Collected data:
____________

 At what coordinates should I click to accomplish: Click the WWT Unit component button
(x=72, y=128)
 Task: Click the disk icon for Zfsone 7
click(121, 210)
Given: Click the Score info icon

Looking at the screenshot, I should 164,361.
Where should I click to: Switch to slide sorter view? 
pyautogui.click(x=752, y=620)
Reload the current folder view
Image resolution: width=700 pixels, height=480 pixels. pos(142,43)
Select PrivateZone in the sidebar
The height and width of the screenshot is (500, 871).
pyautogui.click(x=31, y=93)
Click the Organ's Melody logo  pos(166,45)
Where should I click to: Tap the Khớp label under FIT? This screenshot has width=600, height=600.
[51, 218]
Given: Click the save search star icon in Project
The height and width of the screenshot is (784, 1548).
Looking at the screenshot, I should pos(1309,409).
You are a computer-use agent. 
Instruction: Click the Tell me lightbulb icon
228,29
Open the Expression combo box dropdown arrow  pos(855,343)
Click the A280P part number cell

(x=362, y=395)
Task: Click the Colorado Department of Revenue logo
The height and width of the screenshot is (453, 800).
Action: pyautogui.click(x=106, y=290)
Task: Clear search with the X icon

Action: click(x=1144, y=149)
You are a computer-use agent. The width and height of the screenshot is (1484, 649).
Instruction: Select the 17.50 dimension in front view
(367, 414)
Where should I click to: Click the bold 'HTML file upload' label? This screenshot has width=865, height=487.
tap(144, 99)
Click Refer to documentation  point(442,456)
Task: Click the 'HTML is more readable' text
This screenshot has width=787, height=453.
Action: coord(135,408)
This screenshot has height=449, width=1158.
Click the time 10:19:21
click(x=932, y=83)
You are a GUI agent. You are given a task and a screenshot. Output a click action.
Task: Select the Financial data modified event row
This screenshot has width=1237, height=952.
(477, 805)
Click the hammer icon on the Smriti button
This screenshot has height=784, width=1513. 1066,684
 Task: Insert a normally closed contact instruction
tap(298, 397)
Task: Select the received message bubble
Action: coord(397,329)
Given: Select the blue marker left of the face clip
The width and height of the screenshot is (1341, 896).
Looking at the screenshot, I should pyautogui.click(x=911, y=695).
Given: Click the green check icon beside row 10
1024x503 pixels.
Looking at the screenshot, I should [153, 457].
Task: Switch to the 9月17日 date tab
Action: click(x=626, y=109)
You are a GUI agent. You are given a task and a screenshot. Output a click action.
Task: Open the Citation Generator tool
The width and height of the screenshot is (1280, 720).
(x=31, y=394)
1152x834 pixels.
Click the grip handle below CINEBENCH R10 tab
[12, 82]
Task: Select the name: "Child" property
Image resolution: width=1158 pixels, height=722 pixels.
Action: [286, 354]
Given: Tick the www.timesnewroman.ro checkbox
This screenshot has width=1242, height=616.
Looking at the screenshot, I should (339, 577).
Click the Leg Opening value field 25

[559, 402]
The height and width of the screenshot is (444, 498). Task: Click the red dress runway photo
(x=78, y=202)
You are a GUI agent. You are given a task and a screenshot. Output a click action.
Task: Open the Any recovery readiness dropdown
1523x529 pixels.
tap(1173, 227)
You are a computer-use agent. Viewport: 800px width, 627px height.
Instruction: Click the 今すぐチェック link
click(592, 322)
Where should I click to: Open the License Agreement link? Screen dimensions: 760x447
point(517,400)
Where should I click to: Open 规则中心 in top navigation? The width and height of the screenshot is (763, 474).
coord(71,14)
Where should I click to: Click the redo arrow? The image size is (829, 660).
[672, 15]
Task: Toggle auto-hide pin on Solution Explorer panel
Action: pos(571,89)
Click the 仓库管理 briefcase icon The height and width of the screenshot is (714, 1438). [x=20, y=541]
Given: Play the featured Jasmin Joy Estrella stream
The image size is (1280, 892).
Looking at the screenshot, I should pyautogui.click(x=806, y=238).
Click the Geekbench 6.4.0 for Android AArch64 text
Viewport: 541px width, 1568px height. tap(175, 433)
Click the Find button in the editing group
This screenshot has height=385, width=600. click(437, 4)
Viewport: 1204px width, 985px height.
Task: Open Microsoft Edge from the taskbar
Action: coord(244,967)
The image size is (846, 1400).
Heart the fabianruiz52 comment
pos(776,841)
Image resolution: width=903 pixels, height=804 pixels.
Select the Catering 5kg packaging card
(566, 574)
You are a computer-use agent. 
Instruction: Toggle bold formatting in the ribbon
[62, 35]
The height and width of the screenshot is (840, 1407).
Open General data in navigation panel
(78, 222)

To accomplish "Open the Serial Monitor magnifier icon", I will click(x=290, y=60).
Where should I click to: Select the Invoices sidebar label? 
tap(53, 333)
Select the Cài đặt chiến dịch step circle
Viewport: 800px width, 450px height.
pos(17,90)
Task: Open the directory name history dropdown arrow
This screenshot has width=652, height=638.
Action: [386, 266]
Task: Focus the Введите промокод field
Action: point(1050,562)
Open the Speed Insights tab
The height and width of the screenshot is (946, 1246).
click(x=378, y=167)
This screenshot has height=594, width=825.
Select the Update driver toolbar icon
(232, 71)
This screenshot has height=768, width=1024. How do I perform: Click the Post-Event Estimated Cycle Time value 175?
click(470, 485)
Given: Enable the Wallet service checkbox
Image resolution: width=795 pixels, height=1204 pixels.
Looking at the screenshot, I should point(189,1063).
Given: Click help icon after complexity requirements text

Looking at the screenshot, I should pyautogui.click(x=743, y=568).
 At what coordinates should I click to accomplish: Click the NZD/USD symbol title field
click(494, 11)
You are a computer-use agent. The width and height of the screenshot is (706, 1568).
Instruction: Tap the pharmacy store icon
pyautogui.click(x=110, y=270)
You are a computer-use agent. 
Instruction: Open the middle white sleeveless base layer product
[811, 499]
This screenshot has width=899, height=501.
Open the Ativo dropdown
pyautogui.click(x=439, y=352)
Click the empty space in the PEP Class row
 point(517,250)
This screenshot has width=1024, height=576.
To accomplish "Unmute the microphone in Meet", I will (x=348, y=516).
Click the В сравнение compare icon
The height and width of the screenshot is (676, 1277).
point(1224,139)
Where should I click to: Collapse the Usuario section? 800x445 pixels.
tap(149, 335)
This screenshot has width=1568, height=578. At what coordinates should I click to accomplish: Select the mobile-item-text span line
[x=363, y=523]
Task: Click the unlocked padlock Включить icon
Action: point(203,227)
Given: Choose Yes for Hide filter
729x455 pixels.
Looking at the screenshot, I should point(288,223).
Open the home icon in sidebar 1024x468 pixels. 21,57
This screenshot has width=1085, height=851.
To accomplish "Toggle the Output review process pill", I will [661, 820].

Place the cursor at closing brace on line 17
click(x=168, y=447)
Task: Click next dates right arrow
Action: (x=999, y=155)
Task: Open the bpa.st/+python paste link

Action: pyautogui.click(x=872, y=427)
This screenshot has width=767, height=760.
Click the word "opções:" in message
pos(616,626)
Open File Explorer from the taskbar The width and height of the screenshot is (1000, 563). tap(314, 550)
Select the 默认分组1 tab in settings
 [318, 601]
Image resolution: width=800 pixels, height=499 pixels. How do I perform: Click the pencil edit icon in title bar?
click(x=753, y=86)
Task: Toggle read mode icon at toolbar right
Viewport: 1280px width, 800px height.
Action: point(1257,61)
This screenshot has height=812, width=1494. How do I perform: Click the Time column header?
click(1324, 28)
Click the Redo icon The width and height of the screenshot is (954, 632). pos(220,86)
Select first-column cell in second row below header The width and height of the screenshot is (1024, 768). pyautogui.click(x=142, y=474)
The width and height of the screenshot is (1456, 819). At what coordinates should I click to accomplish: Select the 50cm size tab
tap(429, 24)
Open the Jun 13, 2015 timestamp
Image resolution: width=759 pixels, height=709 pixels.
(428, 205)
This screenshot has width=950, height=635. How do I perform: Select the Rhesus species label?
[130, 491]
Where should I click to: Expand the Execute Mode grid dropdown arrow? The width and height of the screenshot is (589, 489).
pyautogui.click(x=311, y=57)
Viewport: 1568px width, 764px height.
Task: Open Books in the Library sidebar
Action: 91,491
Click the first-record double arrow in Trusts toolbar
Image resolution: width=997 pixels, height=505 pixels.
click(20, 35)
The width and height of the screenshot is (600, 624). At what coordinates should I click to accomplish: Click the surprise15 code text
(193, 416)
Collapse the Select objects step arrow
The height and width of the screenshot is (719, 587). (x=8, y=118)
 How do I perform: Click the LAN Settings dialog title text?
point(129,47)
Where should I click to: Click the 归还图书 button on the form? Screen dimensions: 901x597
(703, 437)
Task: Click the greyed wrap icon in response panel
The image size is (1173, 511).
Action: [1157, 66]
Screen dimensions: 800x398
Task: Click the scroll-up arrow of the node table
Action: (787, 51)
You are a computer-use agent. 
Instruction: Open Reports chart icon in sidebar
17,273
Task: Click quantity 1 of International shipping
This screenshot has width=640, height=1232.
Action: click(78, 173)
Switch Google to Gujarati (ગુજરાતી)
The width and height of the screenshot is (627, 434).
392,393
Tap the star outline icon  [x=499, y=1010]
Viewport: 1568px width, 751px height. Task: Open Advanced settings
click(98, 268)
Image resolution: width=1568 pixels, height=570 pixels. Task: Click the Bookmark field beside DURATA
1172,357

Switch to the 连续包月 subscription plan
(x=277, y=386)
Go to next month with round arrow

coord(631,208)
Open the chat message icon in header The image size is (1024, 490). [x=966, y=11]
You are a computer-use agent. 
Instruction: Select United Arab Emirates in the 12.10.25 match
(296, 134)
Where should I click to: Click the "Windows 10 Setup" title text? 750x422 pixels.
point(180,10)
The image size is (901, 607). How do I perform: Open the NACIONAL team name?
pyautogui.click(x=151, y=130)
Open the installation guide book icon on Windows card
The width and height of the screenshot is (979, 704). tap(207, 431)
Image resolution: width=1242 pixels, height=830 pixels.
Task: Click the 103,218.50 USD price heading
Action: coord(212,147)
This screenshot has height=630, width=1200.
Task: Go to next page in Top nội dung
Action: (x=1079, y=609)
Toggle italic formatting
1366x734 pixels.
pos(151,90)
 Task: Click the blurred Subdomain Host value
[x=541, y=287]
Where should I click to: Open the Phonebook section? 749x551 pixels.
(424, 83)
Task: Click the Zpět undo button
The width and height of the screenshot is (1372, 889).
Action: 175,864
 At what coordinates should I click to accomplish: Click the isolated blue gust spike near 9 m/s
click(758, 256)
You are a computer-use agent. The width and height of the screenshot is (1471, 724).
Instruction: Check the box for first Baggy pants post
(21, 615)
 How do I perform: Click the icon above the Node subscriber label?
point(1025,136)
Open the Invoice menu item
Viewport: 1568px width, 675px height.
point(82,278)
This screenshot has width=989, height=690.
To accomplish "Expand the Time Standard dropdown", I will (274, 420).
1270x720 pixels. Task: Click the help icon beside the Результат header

____________

What is asked for is an exact copy of the lines above from the one containing "The height and width of the screenshot is (946, 1246)." through the one containing "This screenshot has width=1024, height=576.", and only those.

The height and width of the screenshot is (946, 1246).
click(x=378, y=167)
This screenshot has height=594, width=825.
Select the Update driver toolbar icon
(232, 71)
This screenshot has height=768, width=1024. How do I perform: Click the Post-Event Estimated Cycle Time value 175?
click(470, 485)
Given: Enable the Wallet service checkbox
Image resolution: width=795 pixels, height=1204 pixels.
Looking at the screenshot, I should point(189,1063).
Given: Click help icon after complexity requirements text

Looking at the screenshot, I should pyautogui.click(x=743, y=568).
 At what coordinates should I click to accomplish: Click the NZD/USD symbol title field
click(494, 11)
You are a computer-use agent. The width and height of the screenshot is (706, 1568).
Instruction: Tap the pharmacy store icon
pyautogui.click(x=110, y=270)
You are a computer-use agent. 
Instruction: Open the middle white sleeveless base layer product
[811, 499]
This screenshot has width=899, height=501.
Open the Ativo dropdown
pyautogui.click(x=439, y=352)
Click the empty space in the PEP Class row
 point(517,250)
This screenshot has width=1024, height=576.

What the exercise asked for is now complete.